ACEITA VINHO, SENHOR?




Sabia que não escaparia ninguém, pelo ruído incomum e pela fissura logo abaixo de uma das turbinas. Nem por isso sua mão tremeu mais ao servir vinho para o grisalho panamenho que dela não tirava os olhos desde o check-in em Los Angeles. A echarpe com centenas de loguinhos da companhia aérea disfarçava o suor frio. Seu olhar ia da taça de vinho à turbina condenada, da consciência do dever à certeza da tragédia, não havia clima nem vontade de corresponder à insinuação daquele homem.
Se tivesse idéia das cinzas a que nos reduziremos, não perderia os últimos momentos nesse joguinho infrutífero. Pense em sua mulher, senhor. Nos filhos, no cachorro, nos negócios, não em mim. Faça um ato de contrição, um nome do Pai, por favor, desmonte esse ar patético de cobiça carnal. Torça para que haja algo acima desses 14 mil pés.

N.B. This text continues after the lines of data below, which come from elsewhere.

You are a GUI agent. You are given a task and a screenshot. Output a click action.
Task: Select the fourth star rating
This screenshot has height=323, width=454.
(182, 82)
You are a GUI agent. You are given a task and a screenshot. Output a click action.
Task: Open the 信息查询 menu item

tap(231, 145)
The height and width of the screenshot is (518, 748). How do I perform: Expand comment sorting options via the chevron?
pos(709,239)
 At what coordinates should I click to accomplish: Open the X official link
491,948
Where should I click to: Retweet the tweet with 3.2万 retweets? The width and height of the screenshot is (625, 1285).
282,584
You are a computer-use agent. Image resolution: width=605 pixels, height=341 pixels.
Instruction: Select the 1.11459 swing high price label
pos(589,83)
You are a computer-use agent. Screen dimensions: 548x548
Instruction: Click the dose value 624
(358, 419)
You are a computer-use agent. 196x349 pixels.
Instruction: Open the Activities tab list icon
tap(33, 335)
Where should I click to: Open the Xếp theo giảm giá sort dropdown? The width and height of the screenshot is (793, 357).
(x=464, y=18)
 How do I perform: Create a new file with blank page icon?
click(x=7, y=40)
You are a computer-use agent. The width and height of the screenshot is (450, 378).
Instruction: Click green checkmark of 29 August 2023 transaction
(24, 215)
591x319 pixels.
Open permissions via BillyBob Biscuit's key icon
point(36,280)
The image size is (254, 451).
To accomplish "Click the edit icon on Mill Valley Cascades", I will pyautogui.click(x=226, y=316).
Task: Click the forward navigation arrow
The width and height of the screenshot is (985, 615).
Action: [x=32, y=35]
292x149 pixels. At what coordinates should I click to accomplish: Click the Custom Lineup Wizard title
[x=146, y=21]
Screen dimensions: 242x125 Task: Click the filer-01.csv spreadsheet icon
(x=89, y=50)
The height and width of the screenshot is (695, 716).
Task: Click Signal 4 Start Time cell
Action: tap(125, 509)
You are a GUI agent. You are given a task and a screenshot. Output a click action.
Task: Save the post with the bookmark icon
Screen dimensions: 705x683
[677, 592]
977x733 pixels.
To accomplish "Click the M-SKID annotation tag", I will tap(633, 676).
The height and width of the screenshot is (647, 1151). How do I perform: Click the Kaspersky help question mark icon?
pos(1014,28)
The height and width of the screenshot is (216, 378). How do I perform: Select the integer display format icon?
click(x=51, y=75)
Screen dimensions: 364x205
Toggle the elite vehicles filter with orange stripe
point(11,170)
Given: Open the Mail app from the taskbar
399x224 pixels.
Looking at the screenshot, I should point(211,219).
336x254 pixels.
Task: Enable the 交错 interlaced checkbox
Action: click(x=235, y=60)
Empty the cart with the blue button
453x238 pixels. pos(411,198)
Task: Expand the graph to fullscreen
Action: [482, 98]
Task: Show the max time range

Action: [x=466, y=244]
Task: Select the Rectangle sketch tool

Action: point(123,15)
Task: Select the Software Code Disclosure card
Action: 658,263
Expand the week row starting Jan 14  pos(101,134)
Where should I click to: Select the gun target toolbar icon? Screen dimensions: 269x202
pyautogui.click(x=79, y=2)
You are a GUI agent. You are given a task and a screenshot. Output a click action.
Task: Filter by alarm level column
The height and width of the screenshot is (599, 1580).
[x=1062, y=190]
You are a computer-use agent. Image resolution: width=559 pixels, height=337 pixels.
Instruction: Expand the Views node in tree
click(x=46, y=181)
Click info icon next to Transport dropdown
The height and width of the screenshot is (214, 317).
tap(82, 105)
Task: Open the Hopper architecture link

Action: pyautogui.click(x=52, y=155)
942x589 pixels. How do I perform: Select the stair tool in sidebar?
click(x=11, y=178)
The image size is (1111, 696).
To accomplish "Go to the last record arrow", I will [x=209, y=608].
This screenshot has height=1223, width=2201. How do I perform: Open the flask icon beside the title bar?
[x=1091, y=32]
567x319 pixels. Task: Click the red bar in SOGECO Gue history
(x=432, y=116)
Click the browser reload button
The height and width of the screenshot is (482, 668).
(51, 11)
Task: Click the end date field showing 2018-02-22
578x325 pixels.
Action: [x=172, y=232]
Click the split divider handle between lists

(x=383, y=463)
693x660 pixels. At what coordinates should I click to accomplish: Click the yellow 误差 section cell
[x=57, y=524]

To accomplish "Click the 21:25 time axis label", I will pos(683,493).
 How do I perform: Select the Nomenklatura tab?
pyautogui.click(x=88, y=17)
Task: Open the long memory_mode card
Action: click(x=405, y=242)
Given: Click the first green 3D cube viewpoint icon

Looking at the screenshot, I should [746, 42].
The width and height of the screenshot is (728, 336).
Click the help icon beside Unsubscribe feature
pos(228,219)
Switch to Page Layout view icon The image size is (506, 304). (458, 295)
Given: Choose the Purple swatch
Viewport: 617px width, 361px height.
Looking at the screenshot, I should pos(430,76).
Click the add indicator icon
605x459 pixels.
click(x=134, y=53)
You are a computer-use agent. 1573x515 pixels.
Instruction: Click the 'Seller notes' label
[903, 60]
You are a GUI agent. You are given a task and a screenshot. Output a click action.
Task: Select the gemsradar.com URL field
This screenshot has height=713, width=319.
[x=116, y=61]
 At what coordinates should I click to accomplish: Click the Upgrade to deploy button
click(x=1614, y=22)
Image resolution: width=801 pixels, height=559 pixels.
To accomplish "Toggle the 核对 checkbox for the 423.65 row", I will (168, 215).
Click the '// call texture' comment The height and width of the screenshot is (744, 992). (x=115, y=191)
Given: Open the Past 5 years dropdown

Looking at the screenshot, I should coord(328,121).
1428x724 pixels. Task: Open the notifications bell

Nenhuma movimentação estranha na cabine, ninguém além dela tinha percebido. Muitos dormiam e passariam do calor das mantas de bordo para o sono eterno sem darem pelo ocorrido. Para o não-ser sem escala e sem stress. Envolveu a taça de vinho do panamenho com o guardanapo.

- Thank you so much (com uma piscadela desavergonhada).

Adeus aos procedimentos protocolares e gestos contidos. Pegou a garrafa de vinho do carrinho de bebidas e começou a sorvê-la no gargalo, olhando de soslaio a turbina com defeito. Afrouxou o nó da echarpe e sorriu cúmplice para os próprios pensamentos. Viu-se a si mesma entre as nuvens, lendo “O apanhador no campo de centeio”.

O panamenho foi buscá-la com mais uma investida.
- Um milhão pelos seus pensamentos.
- Não valem isso. E tenho pra mim que poderiam assustá-lo.
- Isso são modos de uma aeromoça que se preze, beber no gargalo na frente dos passageiros?
Há de ser o primeiro a espatifar-se, pensou. Bem na janelinha da falha mecânica e se fazendo de gostoso. Que seja agora, no pileque, a inconsciência. Explodamos de uma vez.

(Mais um gole, bem sorvido. Trança as pernas)

Caiu sobre uma poltrona vazia e espiou pela janela. Sobre o Saara, agora.
Não cesse essa anestesia boa, quero inexistir feliz. Serão semanas de busca.

Riu.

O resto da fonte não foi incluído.